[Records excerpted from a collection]

******************************

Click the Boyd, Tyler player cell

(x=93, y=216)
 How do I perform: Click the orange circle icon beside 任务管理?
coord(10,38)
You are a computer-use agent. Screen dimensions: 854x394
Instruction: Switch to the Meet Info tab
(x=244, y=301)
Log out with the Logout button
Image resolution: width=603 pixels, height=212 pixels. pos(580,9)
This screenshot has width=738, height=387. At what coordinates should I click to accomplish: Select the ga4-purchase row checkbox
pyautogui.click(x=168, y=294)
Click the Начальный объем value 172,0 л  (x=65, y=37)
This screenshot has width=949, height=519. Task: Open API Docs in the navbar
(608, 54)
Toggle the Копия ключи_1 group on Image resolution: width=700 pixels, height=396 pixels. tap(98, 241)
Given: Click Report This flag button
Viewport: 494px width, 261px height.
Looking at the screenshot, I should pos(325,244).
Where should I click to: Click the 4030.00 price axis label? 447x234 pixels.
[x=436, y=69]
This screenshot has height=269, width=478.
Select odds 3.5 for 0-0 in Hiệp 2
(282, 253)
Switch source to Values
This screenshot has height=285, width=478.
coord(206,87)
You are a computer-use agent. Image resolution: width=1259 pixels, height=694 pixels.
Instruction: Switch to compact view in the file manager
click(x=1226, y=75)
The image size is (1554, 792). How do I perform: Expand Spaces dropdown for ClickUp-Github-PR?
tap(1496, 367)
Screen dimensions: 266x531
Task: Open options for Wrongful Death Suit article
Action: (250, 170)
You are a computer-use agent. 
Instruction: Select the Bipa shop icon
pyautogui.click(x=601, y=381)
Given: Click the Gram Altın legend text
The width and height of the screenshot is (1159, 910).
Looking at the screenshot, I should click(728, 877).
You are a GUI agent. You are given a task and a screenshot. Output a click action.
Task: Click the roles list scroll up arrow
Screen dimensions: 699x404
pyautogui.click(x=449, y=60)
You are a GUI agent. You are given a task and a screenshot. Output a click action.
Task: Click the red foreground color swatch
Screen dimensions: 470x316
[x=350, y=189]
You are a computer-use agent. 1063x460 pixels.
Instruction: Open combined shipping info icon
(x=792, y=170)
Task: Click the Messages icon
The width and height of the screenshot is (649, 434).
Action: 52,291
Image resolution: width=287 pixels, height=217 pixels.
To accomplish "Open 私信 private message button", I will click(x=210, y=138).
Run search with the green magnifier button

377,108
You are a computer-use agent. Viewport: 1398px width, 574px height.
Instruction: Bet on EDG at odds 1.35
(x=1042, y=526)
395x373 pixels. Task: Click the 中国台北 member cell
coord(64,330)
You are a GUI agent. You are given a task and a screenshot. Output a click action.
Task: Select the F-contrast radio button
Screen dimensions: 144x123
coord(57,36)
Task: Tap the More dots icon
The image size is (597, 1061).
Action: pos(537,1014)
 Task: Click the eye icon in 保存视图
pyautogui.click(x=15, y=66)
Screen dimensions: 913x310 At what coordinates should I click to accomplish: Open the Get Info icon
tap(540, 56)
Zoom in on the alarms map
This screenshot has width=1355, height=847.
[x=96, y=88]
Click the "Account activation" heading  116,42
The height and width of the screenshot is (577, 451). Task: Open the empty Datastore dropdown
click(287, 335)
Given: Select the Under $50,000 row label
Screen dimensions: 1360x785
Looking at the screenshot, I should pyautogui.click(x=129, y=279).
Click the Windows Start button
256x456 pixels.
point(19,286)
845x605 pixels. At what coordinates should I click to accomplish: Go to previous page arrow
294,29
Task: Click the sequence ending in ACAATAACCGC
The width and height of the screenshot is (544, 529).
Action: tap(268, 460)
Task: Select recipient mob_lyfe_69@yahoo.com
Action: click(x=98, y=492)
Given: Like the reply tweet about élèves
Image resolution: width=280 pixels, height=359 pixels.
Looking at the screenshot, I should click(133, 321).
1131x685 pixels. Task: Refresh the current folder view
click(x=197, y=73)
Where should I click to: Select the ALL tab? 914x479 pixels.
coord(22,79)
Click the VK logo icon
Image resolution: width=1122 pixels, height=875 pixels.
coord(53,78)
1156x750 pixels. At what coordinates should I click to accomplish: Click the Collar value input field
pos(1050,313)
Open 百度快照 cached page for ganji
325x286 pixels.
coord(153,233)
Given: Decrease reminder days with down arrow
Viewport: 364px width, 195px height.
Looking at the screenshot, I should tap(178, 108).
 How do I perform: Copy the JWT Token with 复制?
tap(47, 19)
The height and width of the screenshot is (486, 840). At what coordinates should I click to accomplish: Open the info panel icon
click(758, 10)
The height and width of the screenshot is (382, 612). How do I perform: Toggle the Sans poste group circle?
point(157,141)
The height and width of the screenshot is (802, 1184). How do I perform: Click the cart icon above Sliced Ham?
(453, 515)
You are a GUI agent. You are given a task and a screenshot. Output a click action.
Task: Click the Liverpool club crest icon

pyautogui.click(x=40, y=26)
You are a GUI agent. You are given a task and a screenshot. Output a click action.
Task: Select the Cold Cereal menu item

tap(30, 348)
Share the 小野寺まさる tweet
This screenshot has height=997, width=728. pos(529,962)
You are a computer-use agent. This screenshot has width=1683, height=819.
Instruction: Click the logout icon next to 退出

******************************

What you have to do. Reproduce the entries above in full, verbatim.

Task output.
Click the Boyd, Tyler player cell

(x=93, y=216)
 How do I perform: Click the orange circle icon beside 任务管理?
coord(10,38)
You are a computer-use agent. Screen dimensions: 854x394
Instruction: Switch to the Meet Info tab
(x=244, y=301)
Log out with the Logout button
Image resolution: width=603 pixels, height=212 pixels. pos(580,9)
This screenshot has width=738, height=387. At what coordinates should I click to accomplish: Select the ga4-purchase row checkbox
pyautogui.click(x=168, y=294)
Click the Начальный объем value 172,0 л  (x=65, y=37)
This screenshot has width=949, height=519. Task: Open API Docs in the navbar
(608, 54)
Toggle the Копия ключи_1 group on Image resolution: width=700 pixels, height=396 pixels. tap(98, 241)
Given: Click Report This flag button
Viewport: 494px width, 261px height.
Looking at the screenshot, I should pos(325,244).
Where should I click to: Click the 4030.00 price axis label? 447x234 pixels.
[x=436, y=69]
This screenshot has height=269, width=478.
Select odds 3.5 for 0-0 in Hiệp 2
(282, 253)
Switch source to Values
This screenshot has height=285, width=478.
coord(206,87)
You are a computer-use agent. Image resolution: width=1259 pixels, height=694 pixels.
Instruction: Switch to compact view in the file manager
click(x=1226, y=75)
The image size is (1554, 792). How do I perform: Expand Spaces dropdown for ClickUp-Github-PR?
tap(1496, 367)
Screen dimensions: 266x531
Task: Open options for Wrongful Death Suit article
Action: (250, 170)
You are a computer-use agent. 
Instruction: Select the Bipa shop icon
pyautogui.click(x=601, y=381)
Given: Click the Gram Altın legend text
The width and height of the screenshot is (1159, 910).
Looking at the screenshot, I should click(728, 877).
You are a GUI agent. You are given a task and a screenshot. Output a click action.
Task: Click the roles list scroll up arrow
Screen dimensions: 699x404
pyautogui.click(x=449, y=60)
You are a GUI agent. You are given a task and a screenshot. Output a click action.
Task: Click the red foreground color swatch
Screen dimensions: 470x316
[x=350, y=189]
You are a computer-use agent. 1063x460 pixels.
Instruction: Open combined shipping info icon
(x=792, y=170)
Task: Click the Messages icon
The width and height of the screenshot is (649, 434).
Action: 52,291
Image resolution: width=287 pixels, height=217 pixels.
To accomplish "Open 私信 private message button", I will click(x=210, y=138).
Run search with the green magnifier button

377,108
You are a computer-use agent. Viewport: 1398px width, 574px height.
Instruction: Bet on EDG at odds 1.35
(x=1042, y=526)
395x373 pixels. Task: Click the 中国台北 member cell
coord(64,330)
You are a GUI agent. You are given a task and a screenshot. Output a click action.
Task: Select the F-contrast radio button
Screen dimensions: 144x123
coord(57,36)
Task: Tap the More dots icon
The image size is (597, 1061).
Action: pos(537,1014)
 Task: Click the eye icon in 保存视图
pyautogui.click(x=15, y=66)
Screen dimensions: 913x310 At what coordinates should I click to accomplish: Open the Get Info icon
tap(540, 56)
Zoom in on the alarms map
This screenshot has width=1355, height=847.
[x=96, y=88]
Click the "Account activation" heading  116,42
The height and width of the screenshot is (577, 451). Task: Open the empty Datastore dropdown
click(287, 335)
Given: Select the Under $50,000 row label
Screen dimensions: 1360x785
Looking at the screenshot, I should pyautogui.click(x=129, y=279).
Click the Windows Start button
256x456 pixels.
point(19,286)
845x605 pixels. At what coordinates should I click to accomplish: Go to previous page arrow
294,29
Task: Click the sequence ending in ACAATAACCGC
The width and height of the screenshot is (544, 529).
Action: tap(268, 460)
Task: Select recipient mob_lyfe_69@yahoo.com
Action: click(x=98, y=492)
Given: Like the reply tweet about élèves
Image resolution: width=280 pixels, height=359 pixels.
Looking at the screenshot, I should click(133, 321).
1131x685 pixels. Task: Refresh the current folder view
click(x=197, y=73)
Where should I click to: Select the ALL tab? 914x479 pixels.
coord(22,79)
Click the VK logo icon
Image resolution: width=1122 pixels, height=875 pixels.
coord(53,78)
1156x750 pixels. At what coordinates should I click to accomplish: Click the Collar value input field
pos(1050,313)
Open 百度快照 cached page for ganji
325x286 pixels.
coord(153,233)
Given: Decrease reminder days with down arrow
Viewport: 364px width, 195px height.
Looking at the screenshot, I should tap(178, 108).
 How do I perform: Copy the JWT Token with 复制?
tap(47, 19)
The height and width of the screenshot is (486, 840). At what coordinates should I click to accomplish: Open the info panel icon
click(758, 10)
The height and width of the screenshot is (382, 612). How do I perform: Toggle the Sans poste group circle?
point(157,141)
The height and width of the screenshot is (802, 1184). How do I perform: Click the cart icon above Sliced Ham?
(453, 515)
You are a GUI agent. You are given a task and a screenshot. Output a click action.
Task: Click the Liverpool club crest icon

pyautogui.click(x=40, y=26)
You are a GUI agent. You are given a task and a screenshot. Output a click action.
Task: Select the Cold Cereal menu item

tap(30, 348)
Share the 小野寺まさる tweet
This screenshot has height=997, width=728. pos(529,962)
You are a computer-use agent. This screenshot has width=1683, height=819.
Instruction: Click the logout icon next to 退出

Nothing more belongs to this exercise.